Proofpoint looks at CryptXXX ransomware (discovered last week) warning that the malware is well-positioned to extort Bitcoin payments.
Chip-and-PIN cards are spreading in the US, and cyber criminals are making a last minute push to compromise legacy magnetic-strip swipe systems before they’re superseded. FireEye and its recently acquired iSight unit are tracking the familiar carding gang FIN6, which is more active than usual in attacking vulnerable point-of-sale systems and selling paycard data on black market carding sites.
ESET looks at another familiar threat—the Dorkbot worm, whose infrastructure was taken down last December. It’s crippled but not eliminated: ESET warns that Dorkbot continues to circulate. It’s being used in attacks on bank accounts and to lock systems (unlocking them requires payment of ransom).

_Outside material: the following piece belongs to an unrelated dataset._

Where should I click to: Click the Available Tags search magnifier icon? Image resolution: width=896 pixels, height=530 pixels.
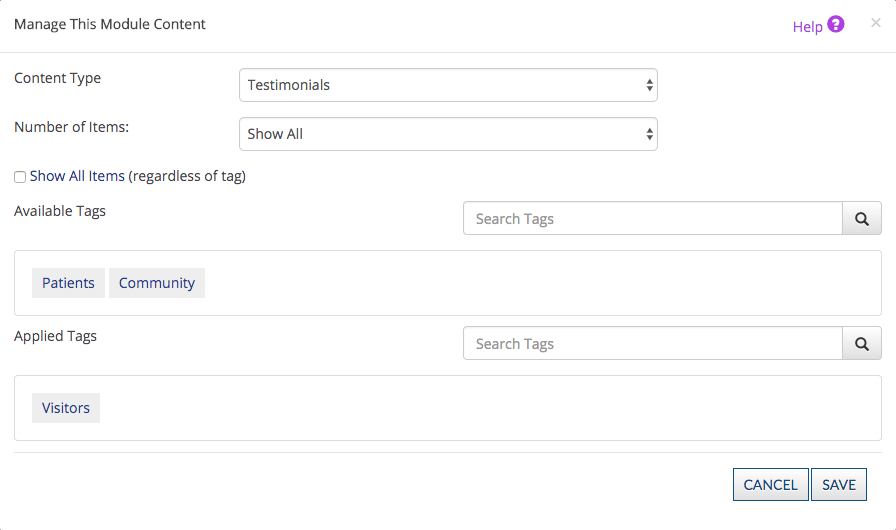coord(862,218)
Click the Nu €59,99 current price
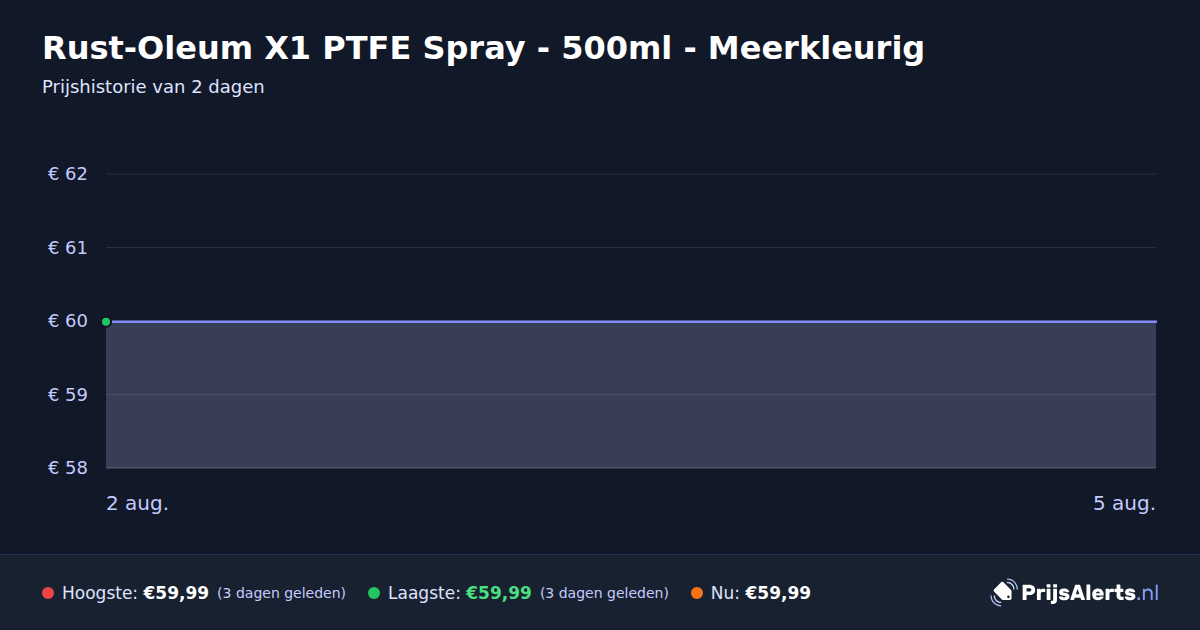The width and height of the screenshot is (1200, 630). (778, 593)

Researchers at Arbor Networks caution East Asian users against an APT group employing the “Four Element Sword” of known vulnerabilities. The campaign is infecting victims with an array of remote access Trojans (RATs).
The spread of encryption, most recently in WhatsApp, suggests that technology may soon render the ongoing round of the Crypto Wars moot. (Legislation is still being considered in the US Congress.)
Australia announced its national cyber strategy yesterday. It features a strong commitment to applied cyber research, development of a domestic security industry, and, joining two of the other Five Eyes, an open avowal of offensive cyber capabilities.